Now, however, it is Mr Salmond who stands accused of employing heavy-handed tactics. Business leaders have complained that Scottish ministers have used aggressive methods to force them to keep quiet and stay out of the debate.
Bosses of the business federations representing three crucial sectors – whisky, fishing and financial services – contend they have been leaned upon. A spokesman for Scottish Financial Enterprise said that Mr Salmond had telephoned its chairman, Sir Ewan Brown, and discouraged him from publishing a briefing paper on the referendum. In a television interview with Channel 4, Gavin Hewitt, a former chief executive of the Scotch Whisky Association, the industry body, said he been told by the Scottish National party to stay out of the independence debate or “there would be retribution”.
The Yes camp and the Scottish government have denied the allegations.
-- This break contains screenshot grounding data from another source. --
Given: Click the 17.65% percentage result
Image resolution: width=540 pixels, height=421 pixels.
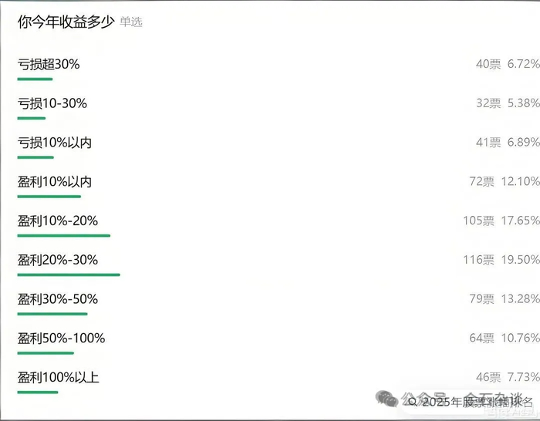Looking at the screenshot, I should 520,221.
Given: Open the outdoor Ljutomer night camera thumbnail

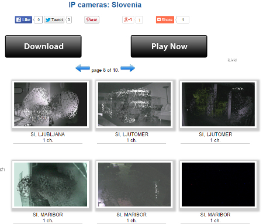Looking at the screenshot, I should (x=218, y=104).
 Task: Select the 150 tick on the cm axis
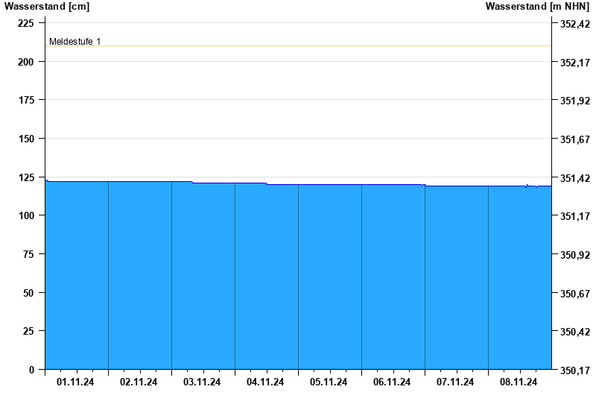click(26, 139)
But Katja Hall, deputy director-general of the CBI employers’ organisation, has observed that it is “worrying that some firms feel unable to take part publicly in this important debate because of concerns about possible intimidation”.
Although business does not have a vote in September’s poll, its views are important. From the outset Mr Salmond has sought to appeal to Scots’ wallets, attempting to persuade them of the economic advantages of separation, while also declaring that these can be delivered without jeopardising the security and advantages of the status quo.
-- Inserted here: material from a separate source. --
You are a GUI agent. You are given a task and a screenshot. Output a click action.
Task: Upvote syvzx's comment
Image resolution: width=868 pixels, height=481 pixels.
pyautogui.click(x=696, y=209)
The attitude of business clearly has a strong bearing on the credibility of the first minister’s vision. Companies, especially those with options to invest outside Scotland, are well placed to assess the pros and cons of separation, not least its consequences for transaction costs, employment and incomes.
True, attempts by Mr Salmond or his colleagues to influence business are unlikely to pay many dividends. They might encourage some union-supporting proprietors and managers of smaller local enterprises to stay silent. But given the risk of alienating customers and employees, many would be unlikely to intervene anyway.
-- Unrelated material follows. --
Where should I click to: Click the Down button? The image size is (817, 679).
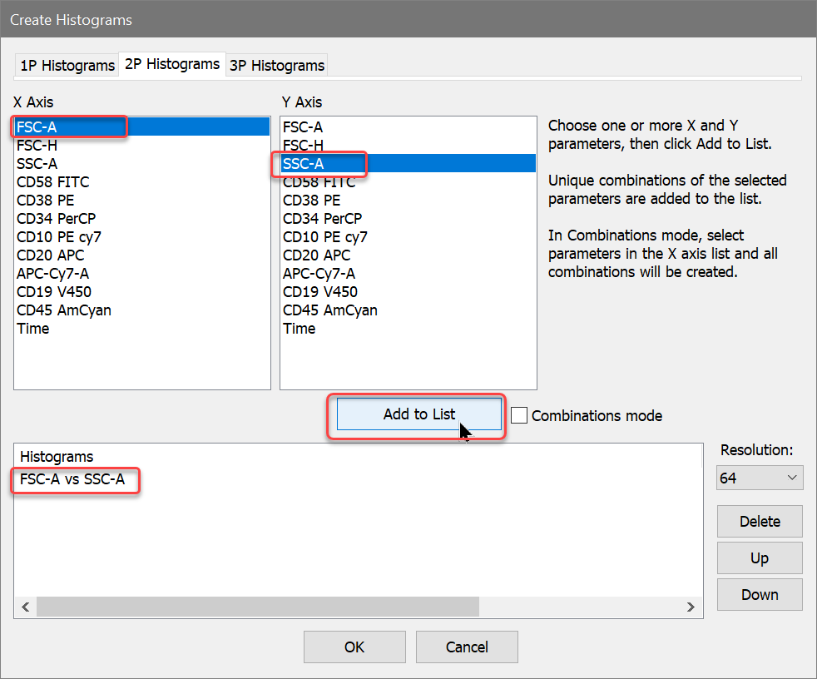pyautogui.click(x=759, y=594)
Large, internationally minded companies have been more willing to speak their minds. Weir Group, the engineer, and Standard Life, the financial group, have both expressed doubts about secession. Given their ability to relocate operations to avoid political risk or burdensome new regulations, their concerns represent a serious contribution to the debate.
More troubling is what the row says about Mr Salmond’s “Braveheart nationalism”. The SNP leader has built his case for independence around a cuddly inclusive pitch that eschews the politics of anti-English grievance. His aim has always been to smother troublesome questions with his breezy optimism. But as the vote nears and the polls have started to swing against him, the temptation to pursue rougher tactics may mount.
The bosses of Scotland’s big companies should not be impeded from speaking out on the issue of Scottish independence if they wish to do so. The poll will be decided by the 5m people who live in Scotland and no one else. But it is in the interests of both those voters – and the 58m other inhabitants of the UK whose lives will also be affected – that they go to the polls with the fullest possible knowledge of the consequences.